The following conclusive statements can be drawn from the results:

  • According to statistical analysis, velocities obtained from AT measurements have similar trends to velocities measured during laboratory assessments and can be considered representative.

  • Heterogeneity of differently degraded wood (e.g., soft rot caused by Kretzschmaria deusta) can influence the velocities of stress-wave propagation, leading to an underestimation of the condition of the assessed cross-section during AT assessment.

  • A strong relationship exists between \({E}_{dyn}\) and \({\upsigma }_{c}\) (\(Sc\) between 0.43 and 0.68) and was proved for all cross-sections

  • The modulus \({E}_{dyn}\) is not influenced as much as \(v\) by the heterogeneity of wood degradation.

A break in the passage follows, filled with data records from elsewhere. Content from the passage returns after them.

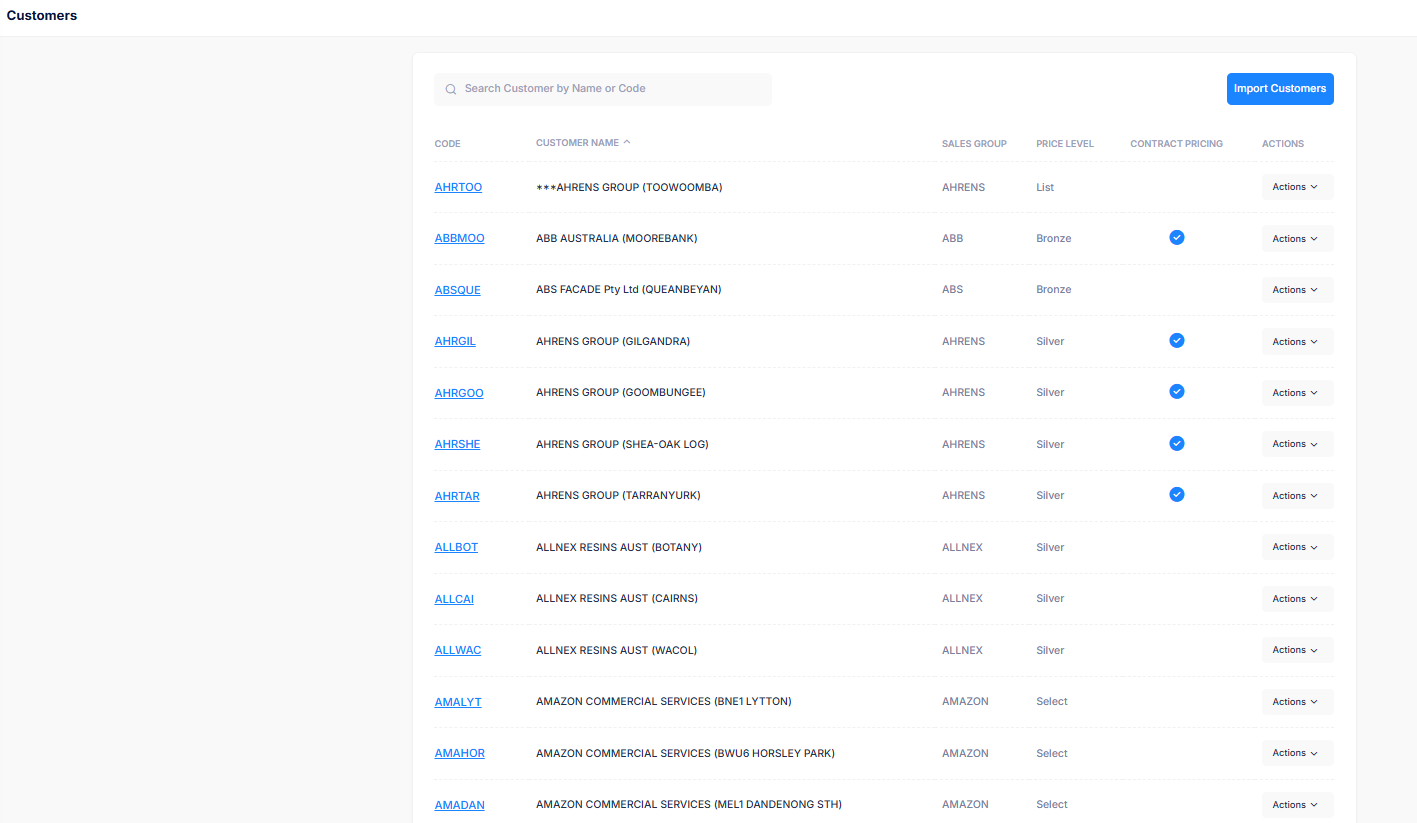Image resolution: width=1417 pixels, height=823 pixels.
Task: Click the Price Level column header
Action: click(1064, 144)
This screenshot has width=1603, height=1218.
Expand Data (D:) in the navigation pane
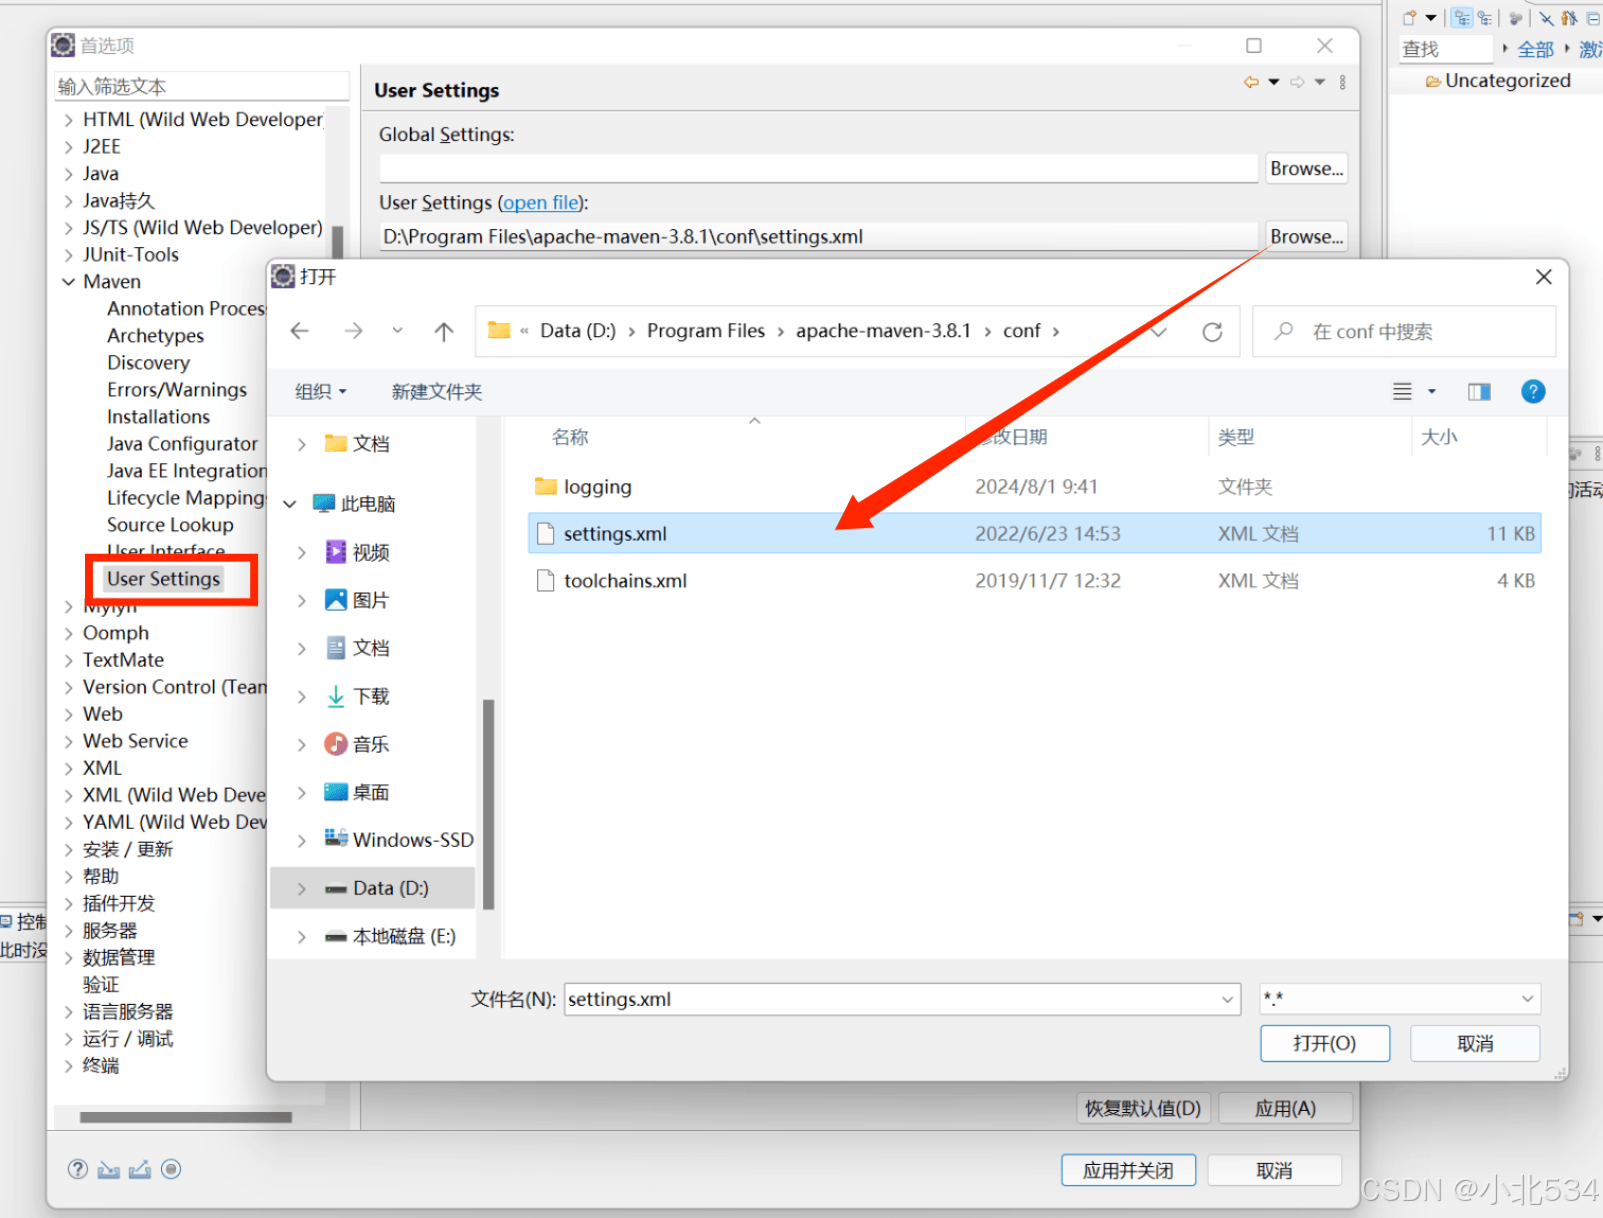tap(301, 887)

  • According to the comparison of image reconstructions, \({E}_{dyn}\) created a more reliable representation of the bearing capacity of the assessed cross-section than \(v\).

  • The conventional density \({\uprho }_{c}\) was proved to have a more significant influence on \({v}_{r}\) and \({v}_{t}\) than on \(\mathrm{w}.\) The correlations of both physical factors with \({v}_{r}\) and \({v}_{t}\) decreased with a higher heterogeneity of the assessed cross-sections of tree number 2.

  • In some cases (cross-sections 1B and 2A), high \(w\) values can lead to a reduction in stress-wave velocities in the radial direction (\({v}_{r}\)).

  • The modulus \({E}_{dyn,l}\) has a closer correlation to \({\upsigma }_{c}\) (\(\mathrm{r}=0.66\)) than to \(E\) (\(\mathrm{r}=0.21\)).

  • Even if the environmental conditions for both assessed trees were mostly identical, the structure of fungal colonies would differ between specimens and vertically among one tree.

Based on the distributions of the investigated material parameters in this study, the knowledge of the absolute values of \({\rho }_{w}\) used for the calculation of \({E}_{dyn}\) can be used to better estimate the presence of degraded wood in standing beech trees during acoustic tomography, which can lead to a more detailed estimation of tree stability during non-destructive device-supported assessment. Obtained results could be applied to tree species with the same wood structure (diffuse porosity). Nevertheless, due to the complexity of performed tests and limited number of tested trees the research is based on, further investigation between different wood and fungal species is still needed.